* **Task description**:
Report the count of lines with "agent" in the data below, and no other words.
(Supplied material)
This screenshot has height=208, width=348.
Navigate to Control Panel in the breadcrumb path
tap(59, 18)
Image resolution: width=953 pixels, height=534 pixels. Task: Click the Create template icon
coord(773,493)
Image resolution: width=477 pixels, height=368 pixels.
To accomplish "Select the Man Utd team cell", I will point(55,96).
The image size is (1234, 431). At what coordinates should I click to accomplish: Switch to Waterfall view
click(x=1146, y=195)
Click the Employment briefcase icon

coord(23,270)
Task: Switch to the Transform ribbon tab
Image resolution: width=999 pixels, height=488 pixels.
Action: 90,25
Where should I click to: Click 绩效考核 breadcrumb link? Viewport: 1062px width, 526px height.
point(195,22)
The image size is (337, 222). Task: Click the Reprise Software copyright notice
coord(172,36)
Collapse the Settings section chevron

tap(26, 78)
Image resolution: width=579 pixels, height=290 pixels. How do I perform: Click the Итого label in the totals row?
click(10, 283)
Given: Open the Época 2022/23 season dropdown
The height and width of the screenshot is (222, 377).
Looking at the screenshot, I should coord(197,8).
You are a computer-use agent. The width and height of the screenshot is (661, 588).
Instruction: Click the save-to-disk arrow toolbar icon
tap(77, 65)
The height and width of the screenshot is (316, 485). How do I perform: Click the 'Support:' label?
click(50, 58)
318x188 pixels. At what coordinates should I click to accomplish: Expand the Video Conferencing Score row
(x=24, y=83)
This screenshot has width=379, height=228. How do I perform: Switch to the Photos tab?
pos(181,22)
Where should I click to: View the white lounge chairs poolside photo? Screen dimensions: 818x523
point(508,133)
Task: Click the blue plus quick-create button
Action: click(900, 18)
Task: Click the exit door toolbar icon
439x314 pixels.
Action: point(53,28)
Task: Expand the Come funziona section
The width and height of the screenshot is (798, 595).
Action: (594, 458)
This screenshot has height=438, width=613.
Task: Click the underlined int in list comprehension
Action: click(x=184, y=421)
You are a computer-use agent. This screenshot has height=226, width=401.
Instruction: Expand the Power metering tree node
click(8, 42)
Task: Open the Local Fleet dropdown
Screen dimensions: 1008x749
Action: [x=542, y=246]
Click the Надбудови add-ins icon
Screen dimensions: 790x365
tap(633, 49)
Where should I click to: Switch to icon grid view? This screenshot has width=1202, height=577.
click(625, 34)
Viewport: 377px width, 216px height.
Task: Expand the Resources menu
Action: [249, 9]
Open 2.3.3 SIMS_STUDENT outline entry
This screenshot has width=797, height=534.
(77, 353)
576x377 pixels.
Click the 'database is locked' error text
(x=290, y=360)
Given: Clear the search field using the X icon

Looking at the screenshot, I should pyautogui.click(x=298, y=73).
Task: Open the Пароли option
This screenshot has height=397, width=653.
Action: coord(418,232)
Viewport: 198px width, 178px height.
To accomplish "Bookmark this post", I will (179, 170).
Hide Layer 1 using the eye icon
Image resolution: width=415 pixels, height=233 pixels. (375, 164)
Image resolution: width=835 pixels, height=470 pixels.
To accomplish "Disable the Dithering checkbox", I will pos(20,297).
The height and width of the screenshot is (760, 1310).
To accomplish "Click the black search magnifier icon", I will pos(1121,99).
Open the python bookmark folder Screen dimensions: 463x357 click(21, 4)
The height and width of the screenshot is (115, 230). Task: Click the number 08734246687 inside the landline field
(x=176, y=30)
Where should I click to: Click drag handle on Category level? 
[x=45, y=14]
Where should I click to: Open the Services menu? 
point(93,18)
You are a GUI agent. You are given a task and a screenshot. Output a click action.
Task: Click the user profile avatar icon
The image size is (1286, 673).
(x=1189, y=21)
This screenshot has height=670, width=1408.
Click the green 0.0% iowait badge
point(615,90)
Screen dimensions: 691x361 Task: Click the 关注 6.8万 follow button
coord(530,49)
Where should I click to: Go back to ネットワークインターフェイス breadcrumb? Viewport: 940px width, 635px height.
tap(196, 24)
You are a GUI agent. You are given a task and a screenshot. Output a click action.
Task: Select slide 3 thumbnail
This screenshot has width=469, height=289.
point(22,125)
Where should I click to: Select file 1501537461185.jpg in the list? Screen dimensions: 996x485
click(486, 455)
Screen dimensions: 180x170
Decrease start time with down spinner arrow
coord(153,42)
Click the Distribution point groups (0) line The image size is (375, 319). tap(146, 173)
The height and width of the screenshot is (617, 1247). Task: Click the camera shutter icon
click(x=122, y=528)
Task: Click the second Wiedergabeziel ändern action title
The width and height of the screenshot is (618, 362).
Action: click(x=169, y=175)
(End Supplied material)
* **Result of the exercise**:
4